▶ _Record list_:
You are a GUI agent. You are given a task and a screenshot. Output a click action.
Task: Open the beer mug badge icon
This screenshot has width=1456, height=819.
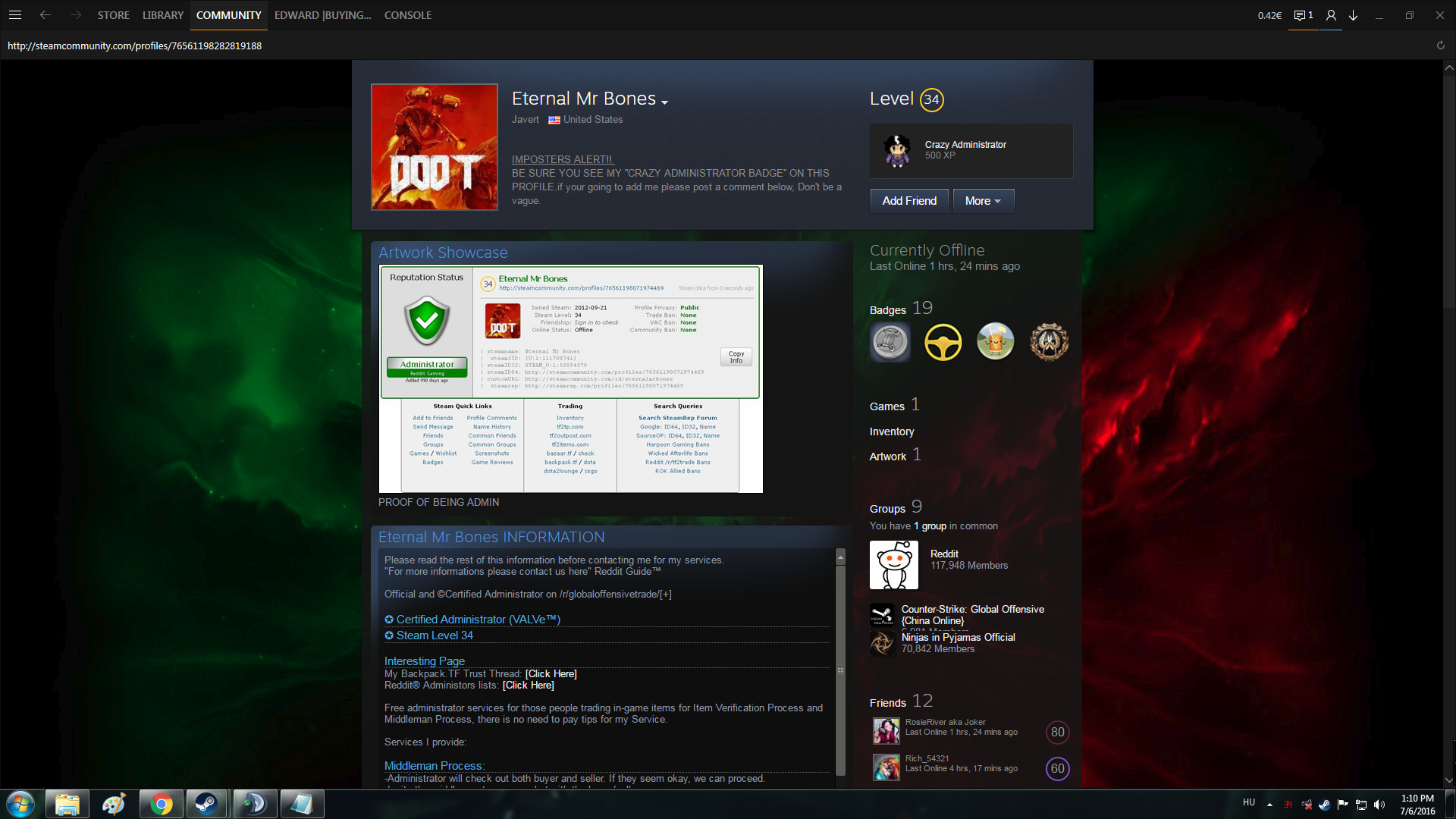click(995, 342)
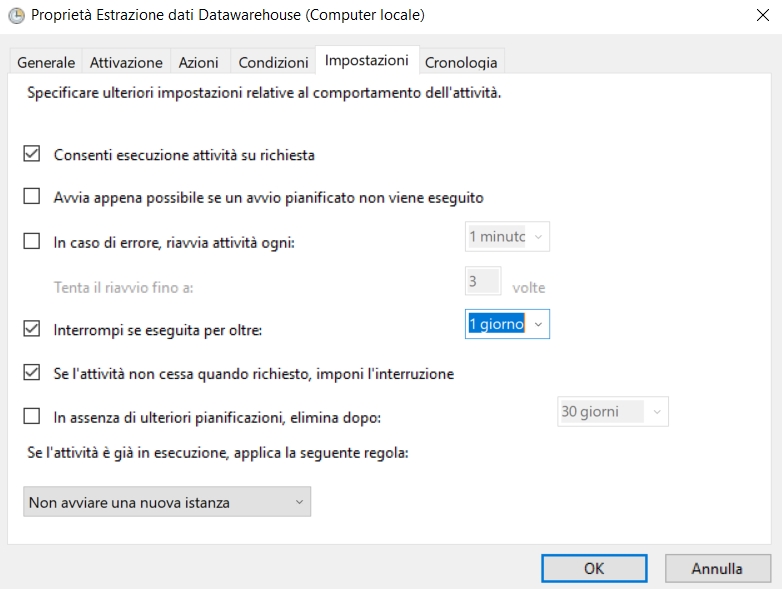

--

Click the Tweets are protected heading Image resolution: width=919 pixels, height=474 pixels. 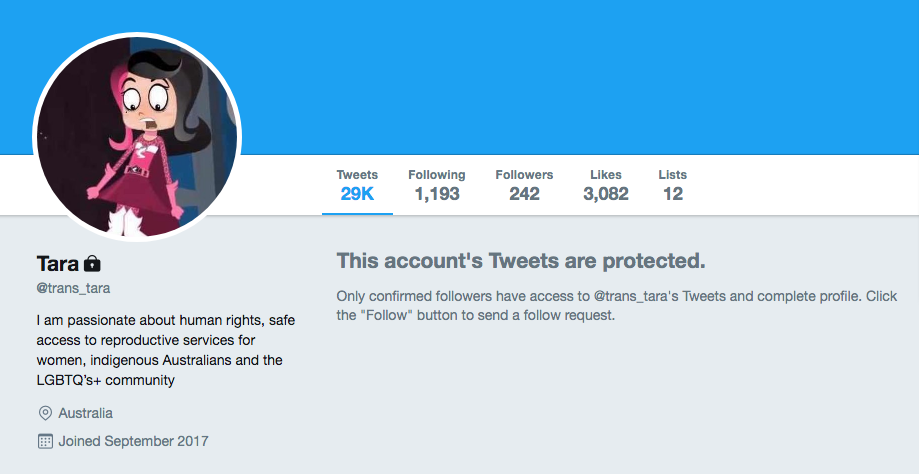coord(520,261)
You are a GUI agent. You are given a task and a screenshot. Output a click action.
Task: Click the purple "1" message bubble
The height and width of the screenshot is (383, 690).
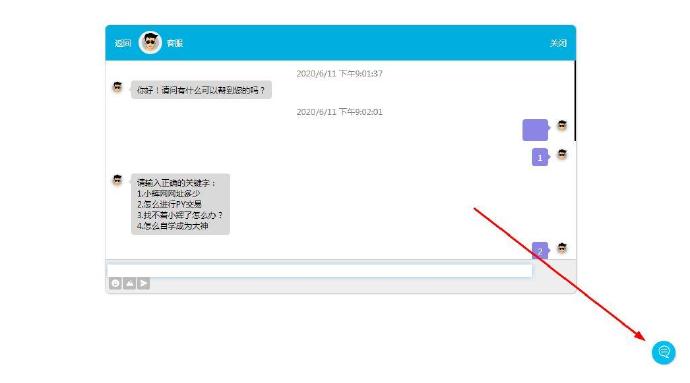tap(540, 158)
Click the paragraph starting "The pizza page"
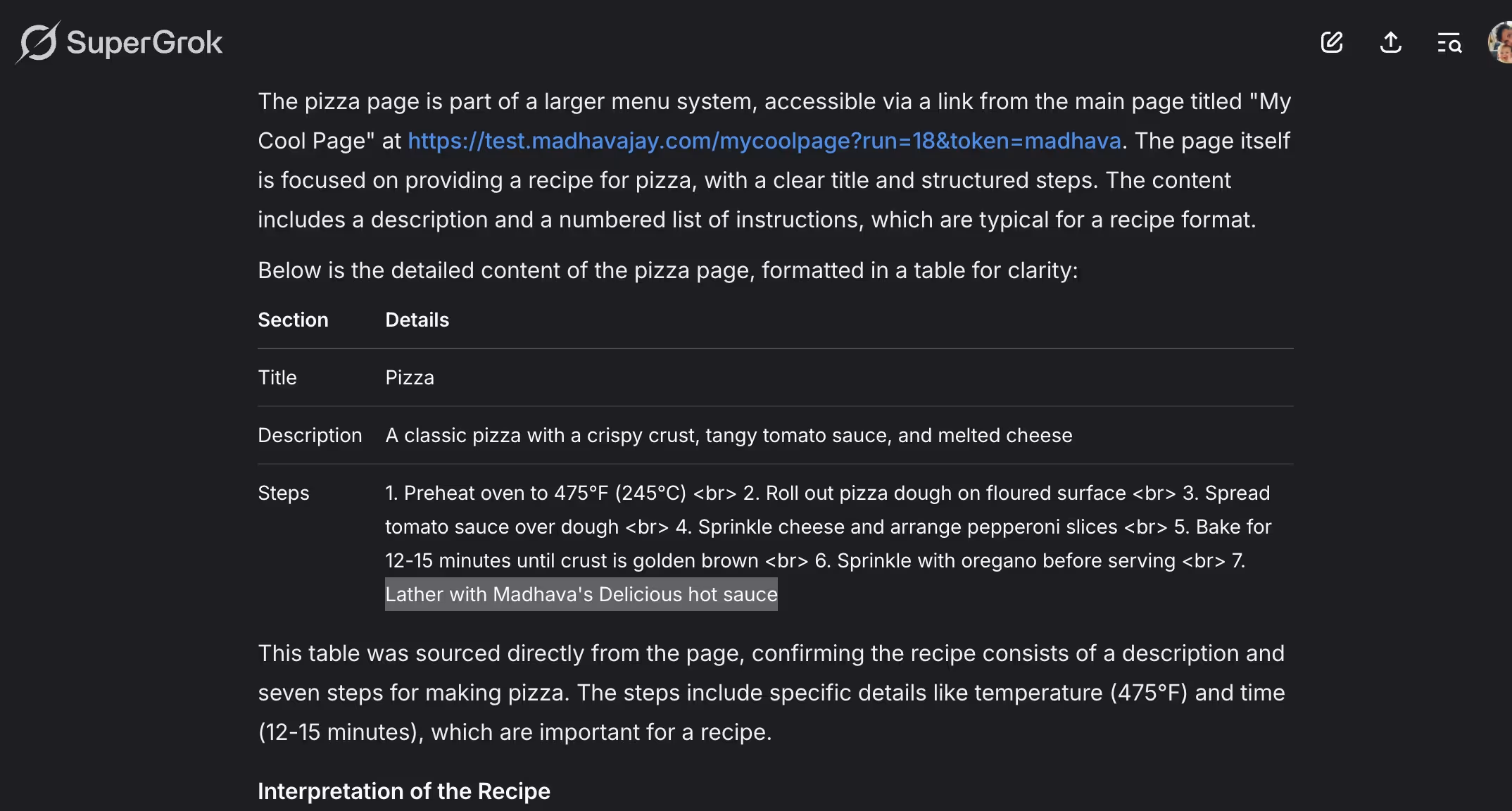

▶ _Short task_:
Pick out each line of the records above that contains the word "screenshot" and copy those lines. Case counts.

▶ _Task result_:
You are a GUI agent. You are given a task and a screenshot. Output a click action.
This screenshot has width=1456, height=819.
You are a GUI agent. You are given a task and a screenshot. Output a click action.
The height and width of the screenshot is (383, 690).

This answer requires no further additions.